Programming Languages and Systems is a new section that address theoretical and practical challenges in languages and architectures to ensure fast, efficient and correct software and hardware. Its work has led to more than ten best  paper/artifact awards at major international conferences such as OSDI, ESEC/FSE, ESOP and FPL. The section’s work on hardware and accelerator architectures has been highly successful and supported by EPSRC platform grants (Luk). Its impact is felt beyond academia and has led to a start-up company (Maxeler, founded by Mencer). It includes quantitative characterisation and optimisation of GPU and FPGA architectures. A second line of research focuses on software
correctness and reliability.
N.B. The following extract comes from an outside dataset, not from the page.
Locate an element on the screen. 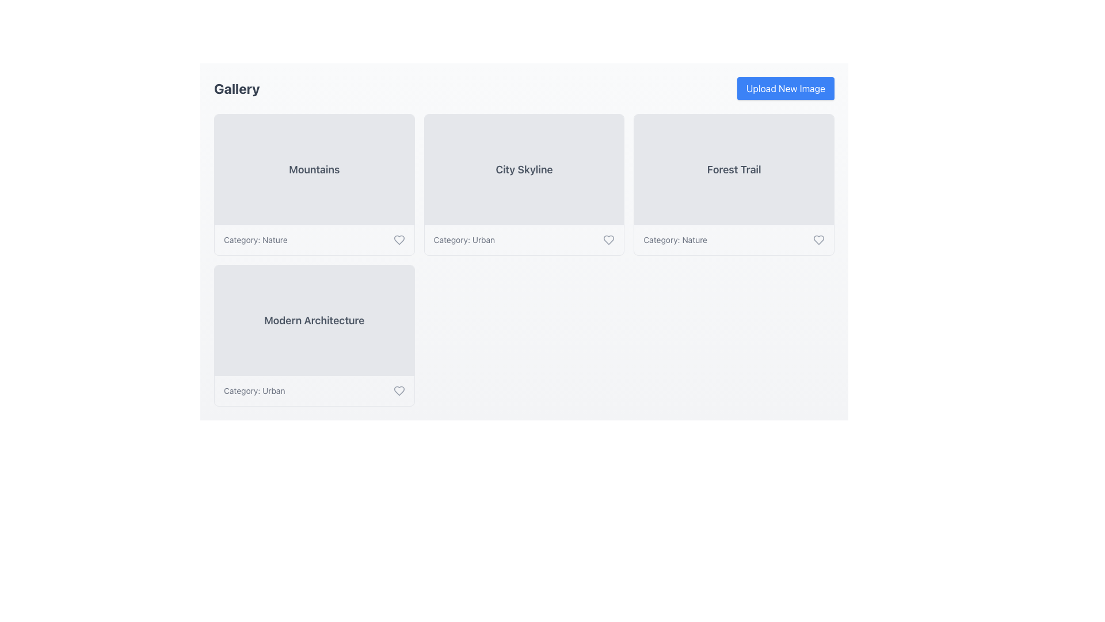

This research led to concurrency-aware formal verification techniques for checking correctness at multiple levels of abstraction and has been applied to the detection of bugs in software by companies such as Yahoo, Facebook, Microsoft and Airbus. Funding includes two EPSRC programme grants (Gardner x 2), an RAEng/Microsoft research chair (Gardner), as well as EPSRC Advanced (Calcagno, Gardner) and EPSRC Career Acceleration (Maffeis – now a lecturer) fellowships. A recent recruit Cadar was awarded EPSRC Early Career fellowship in 2013 to work on novel tools for automatic test case generation and defect detection. The third strand of research focuses on programming languages and software performance optimisation and includes session types, a new paradigm for concurrent and distributed programming; and programming models and abstractions for automatic offloading to heterogeneous multi- and many-core architectures.  The group has been strengthened by the recruitment of Donaldson (with EPSRC postdoc fellowship). This work is supported by an ESPRC platform grant (Kelly), part of two EPSRC program grants (Kelly, Yoshida) and an EPSRC Advanced fellowship (Yoshida). Applications include a protocol language used by Ocean Observatories and the optimisation of AAA video games by Codeplay.